By the reckoning of Kunkle and other astronomers, astrologers are not only a month off in their zodiac signs, but they are neglecting a 13th constellation, Ophiuchus (Ooh-FEE-yew-kus) the Serpent Bearer, for those born from Nov. 30 to Dec. 17.

According to myth, Ophiuchus became a healer when he killed a snake and another appeared with an herb in his mouth that revived the dead one, said Amy Sayle, an astronomy educator at the Moorehead Planetarium at the University of North Carolina, Chapel Hill.

Mary-Iris Taylor, a writer in St. Louis, had seen the story of Kunkle’s zodiac on TV, but on Friday, she read a link a friend had posted on Facebook and realized she was an Ophiuchus.

And what, she wondered, did that mean?

“I’d just like to know what I’m supposed to be like now,” she said. “As a Sagittarius, I was supposed to be the life of the party — at least, that’s what I wanted it to mean,” she laughed. “Now what?”

According to many astrologists, she shouldn’t worry.

Linda Zlotnick, an astrologer for 32 years in St. Paul, Minn., said she and fellow astrologers have long known of the issue raised by Kunkle, but that the most commonly used zodiac — tropical — isn’t affected by it. Zlotnick said the sidereal zodiac, which isn’t as widely used, IS based on the constellations.

Other astrologers expressed resentment that the brouhaha had been launched by an astronomer.

While astronomy is a science, astrology is not recognized as having any scientific basis. “This is an attempt to show ignorance on the part of astrologers,” said Jim Sher, who runs an astrological institute in Los Angeles.

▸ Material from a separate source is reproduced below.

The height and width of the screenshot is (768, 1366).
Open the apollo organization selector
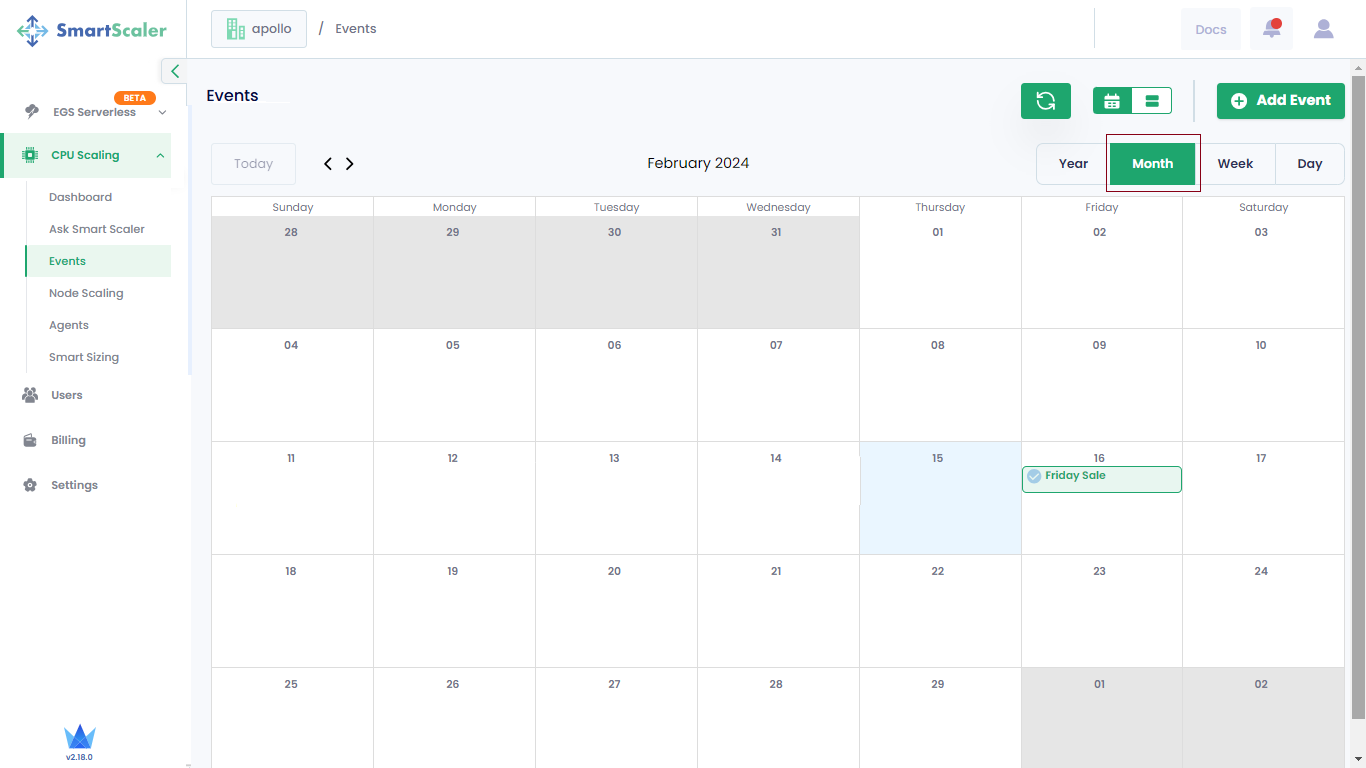click(259, 29)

“We do know about this,” he said of the planetary wobble. Added Craig Martin, another Los Angeles astrologer: “It’s unlikely the astrology community is going to accept what an astronomer is trying to put on them.”

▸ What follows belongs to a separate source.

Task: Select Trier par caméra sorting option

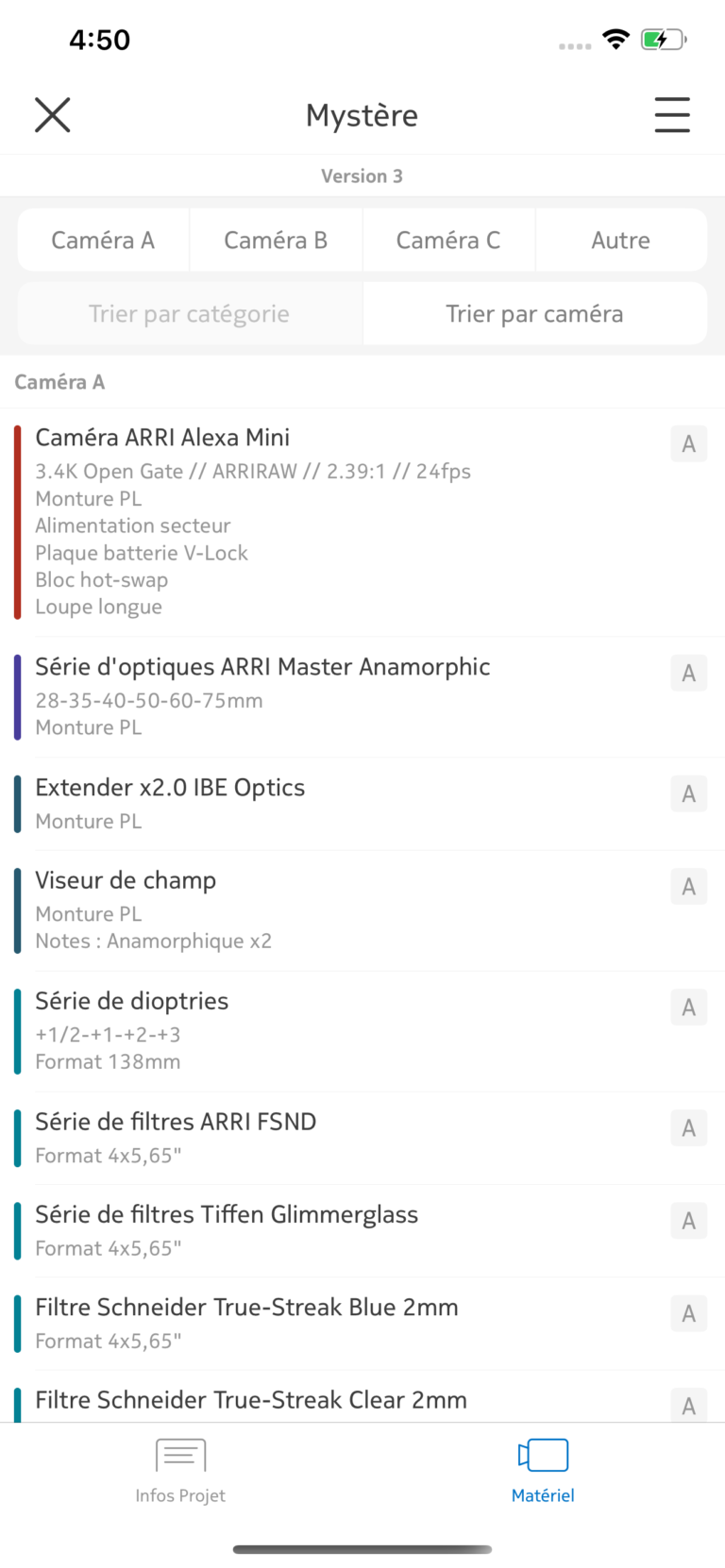Action: [535, 314]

A spokeswoman for the American Federation of Astrologers, Shelley Ackerman, said she’d been swamped with e-mails from worried clients. She advises them not to overreact.

“This doesn’t change your chart at all. I’m not about to use it,” she said. “Every few years a story like this comes out and scares the living daylights out of everyone, but it’ll go away as quickly as it came.”

That should make one demographic pretty happy — people who have zodiac tattoos.

Sam Bielinski, who owns Atomic Tattoos in Milwaukee, estimated that one in five customers asks for a zodiac tattoo, making the art among the most popular requests.

“I think most people are going to brush it off,” he said of the new zodiac.

In that camp, for now, is Heather McGowan, a student from Winnipeg, Manitoba, who’s had a red Aries symbol in a black maple leaf tattooed between her shoulders since she was 19.

“Go figure — seven years later there’s a possibility that I am no longer an Aries,” quipped McGowan, 26, though she said she remains unconvinced and hasn’t considered getting rid of the tattoo.

One astrology follower said that in her native India the reaction may be stronger because astrology holds more importance there. Shirrin Kumana said her Indian friends, chatting on Facebook, had mixed emotions.

There was skepticism — and perhaps a little entrepreneurial practicality — at a spiritual bookstore on Philadelphia’s South Street, Garland of Letters. Owner Candace Smith said she thought all the discussion over astrological signs would probably be good for business.

“Isn’t it bizarre?” said Smith, who doesn’t give out her sign. “I can’t wait to talk to my astrologer. He must be going crazy.”